What It Was Actually Like
Honestly? Fine. Nobody was miserable. The founding process itself was interesting, and there's something undeniably satisfying about having a proper stamp on a document with your name on it.
There were moments where the structure clearly made a difference. I reached out to Oeticket, one of Austria's biggest ticketing platforms, about a potential partnership. They were interested, sent over their standard contract, and one clause immediately stood out: we could only link to Oeticket, no other ticket pages. That wasn't going to work for a platform that aggregates from everywhere. I flagged it, they said they'd need to check with their CEO and it probably wouldn't fly. Then they came back with the clause removed. We voted on the partnership as an association and declined in the end, but getting a major ticketing platform to amend their standard contract for a side project is not nothing.
But the overhead crept in quietly. A Kulturverein in Austria requires its own bank account, which means bank account fees on something that generates zero revenue. Not catastrophic, just a recurring cost for a thing that wasn't providing a matching recurring benefit. The formality of the structure also started to feel a bit at odds with how the project actually ran, which was the three of us working asynchronously whenever we had time, not holding formal meetings or managing anything beyond what we were already doing.
We weren't doing association work. We were doing side project work, and we'd wrapped a legal shell around it that didn't fit the shape of what was inside.
Why We Dissolved It
By late 2025 the calculus was clear. The tax situation was the biggest concrete factor: an association running at a loss generates no tax advantage over just running it informally. A company might have some upside there, but an association at a loss? No difference. That was one of the things I'd vaguely assumed might be useful. It wasn't.

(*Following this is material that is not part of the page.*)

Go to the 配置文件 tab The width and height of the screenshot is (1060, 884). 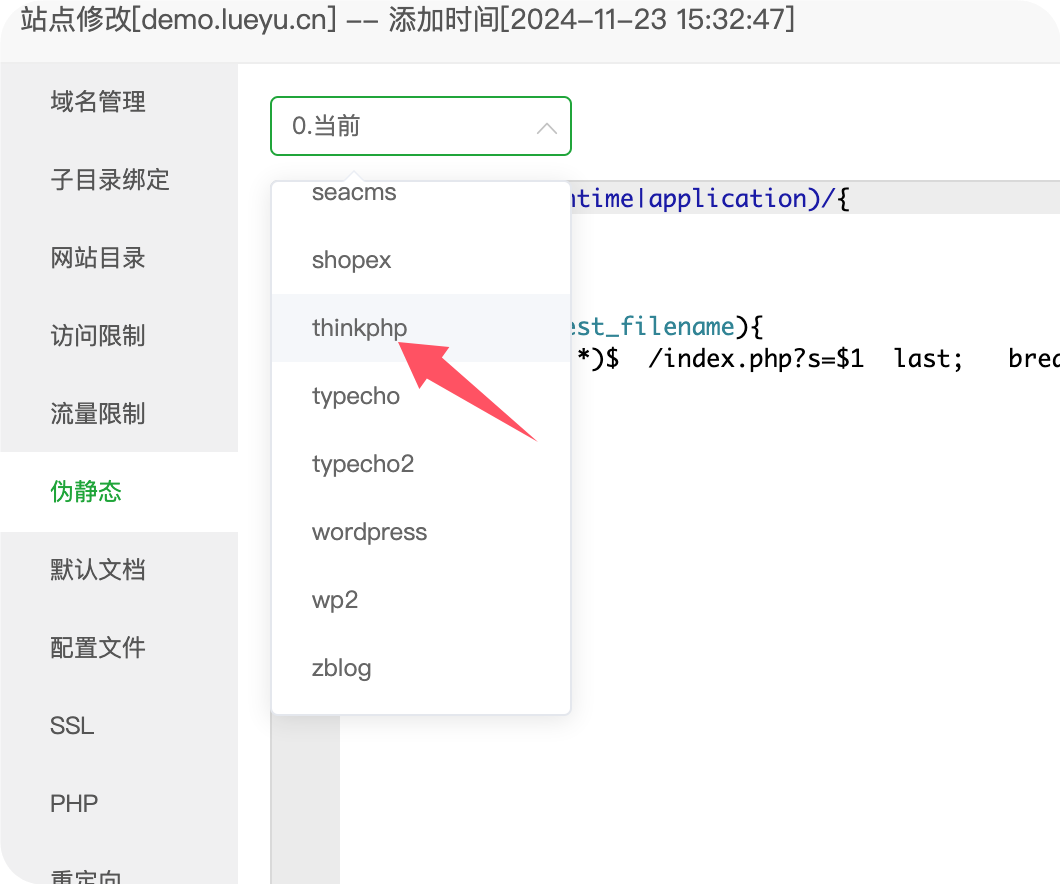click(x=98, y=648)
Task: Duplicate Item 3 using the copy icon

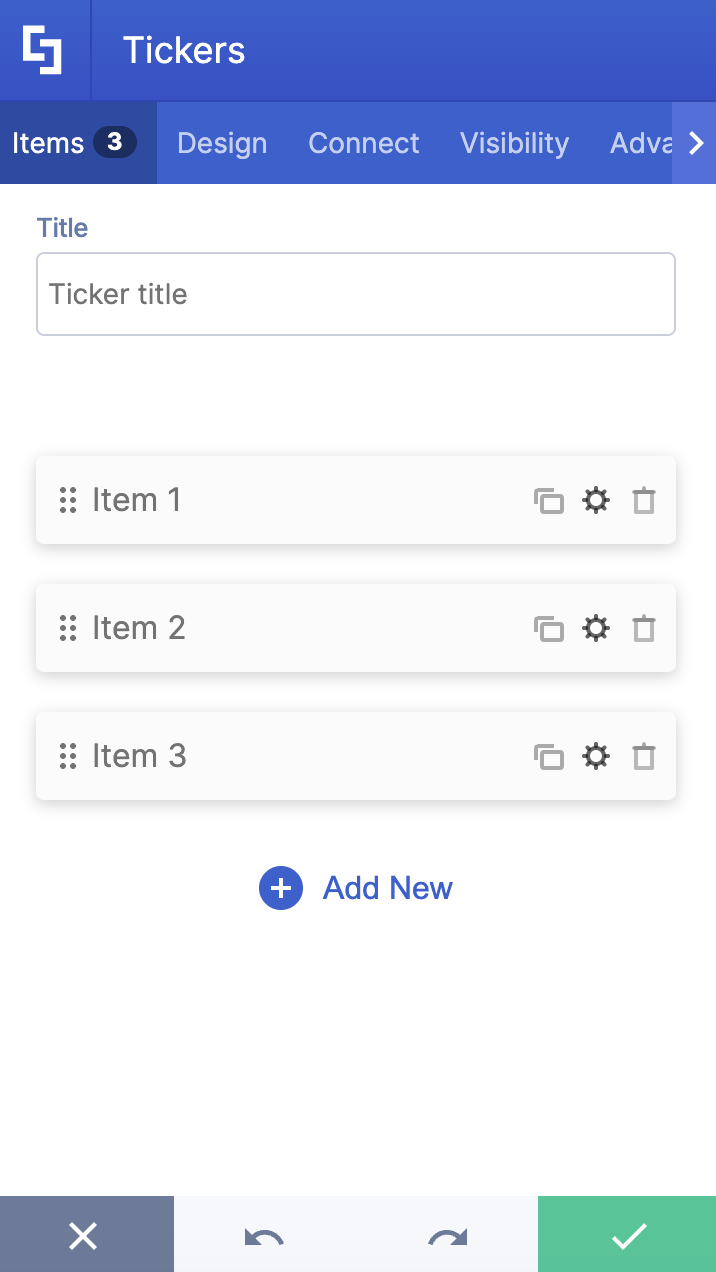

The bank account fees were a small but real cost for no real benefit. We weren't holding general assemblies or running structured member activities, which meant we were maintaining a legal structure that had no actual role in how the project operated. The cultural network we hoped to build never materialized, not because the idea was bad, but because it needed sustained outreach work that wasn't in the budget.
So we dissolved it. Officially on 31 December 2025. Clean end to the calendar year, which felt appropriate.
The Project Today
EventSpotter is running well. Around 3,000 users a month, more venues coming in, features improving. None of that was affected by the association story. The platform was always separate from the legal wrapper around it.
I keep adding cities and venues as I find the time. The scraping infrastructure has gotten more reliable over the years. There are always things on the backlog. It's the kind of project where the work is never done, which I think is why it's still interesting to work on.
What I'd Tell Someone Considering This
If you're thinking about forming an association for your side project, the question to ask is whether you actually need what an association provides. For us, the theoretical benefits (legitimacy, donations, network) didn't translate into real-world impact, and the overhead was concrete and immediate.
A Kulturverein makes sense if you're running events yourself, managing members, applying for cultural funding, or doing enough volume that the structure serves a genuine purpose. It makes less sense if you're a small team building a platform and the association is more of a signal than a tool.
That said: I'm glad we did it. Founding a legal entity is a genuinely interesting experience, and "I once founded a cultural association" is a fun thing to be able to say. We tried something, it didn't serve us, we undid it. No drama.
The project keeps going. That's the part that matters.